*EXERCISE BRIEF*: Reproduce everything from "This paper addresses" down to "across 3 tasks." in the review of the action-constrained imitation learning paper below.

-- Start of PASSAGE GIVEN --

This paper addresses the setting of action-constrained imitation learning, an imitation learning problem where the learned agent must use an action space that is more restricted than the one used by the expert demonstrator. It proposes DTWIL, a method that uses a combination of Model Predictive Control, Dynamic Time Warping, and Behavioral Cloning, to train agents in this setting. The paper shows that the method outperforms several baselines across 3 tasks.

优点

The problem setting introduced by the paper is interesting and not widely studied (at least to the best of my knowledge). The paper is well-written and easy to follow. The experiments section compares against a large number of baselines, all of which are reasonable, and the results showcase the effectiveness of the approach.

缺点

There are a few critical weaknesses that should be addressed.

-- End of PASSAGE GIVEN --
-- Start of SUPPLIED INFORMATION --

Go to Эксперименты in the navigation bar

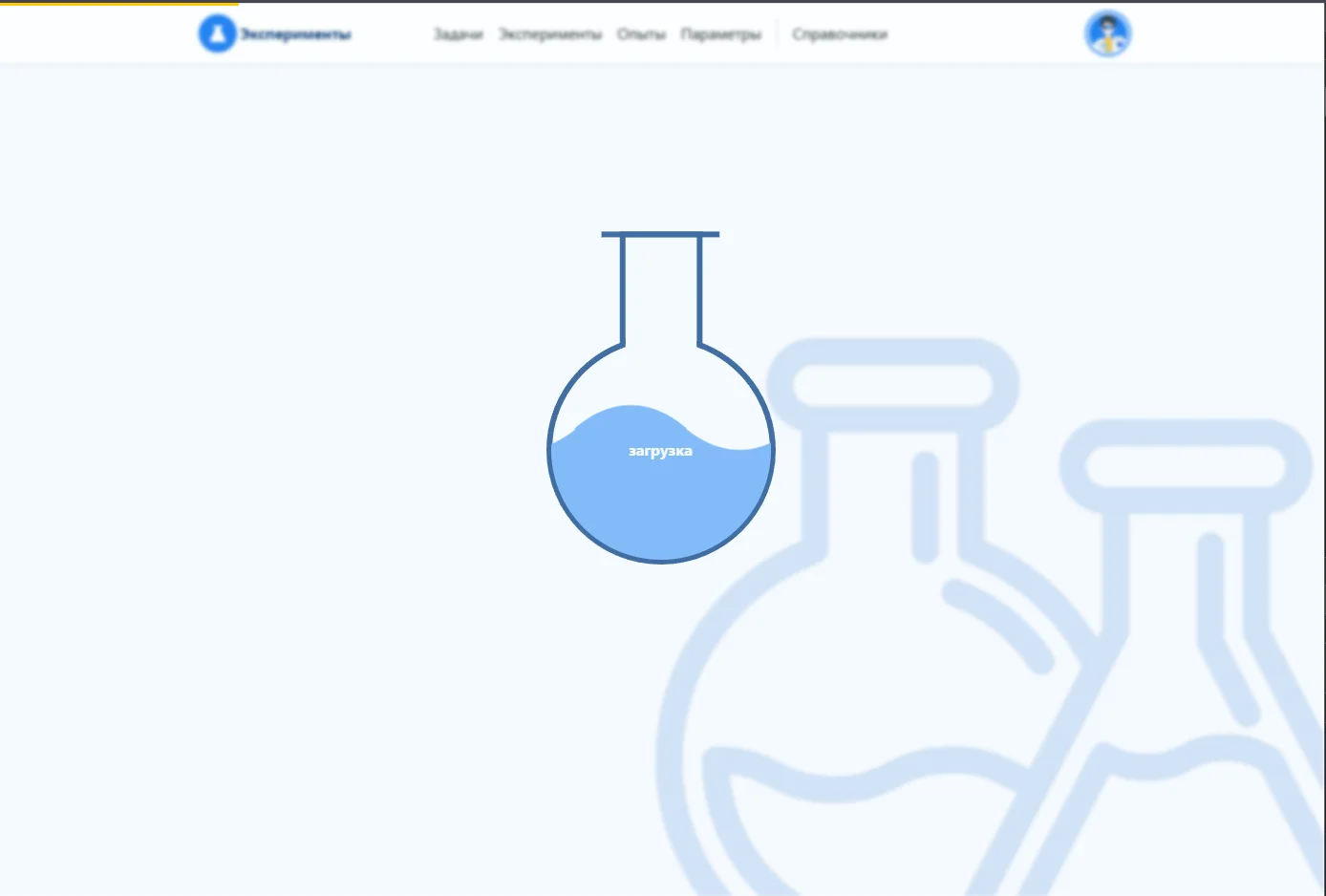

-- End of SUPPLIED INFORMATION --

*WRITTEN SOLUTION*:
This paper addresses the setting of action-constrained imitation learning, an imitation learning problem where the learned agent must use an action space that is more restricted than the one used by the expert demonstrator. It proposes DTWIL, a method that uses a combination of Model Predictive Control, Dynamic Time Warping, and Behavioral Cloning, to train agents in this setting. The paper shows that the method outperforms several baselines across 3 tasks.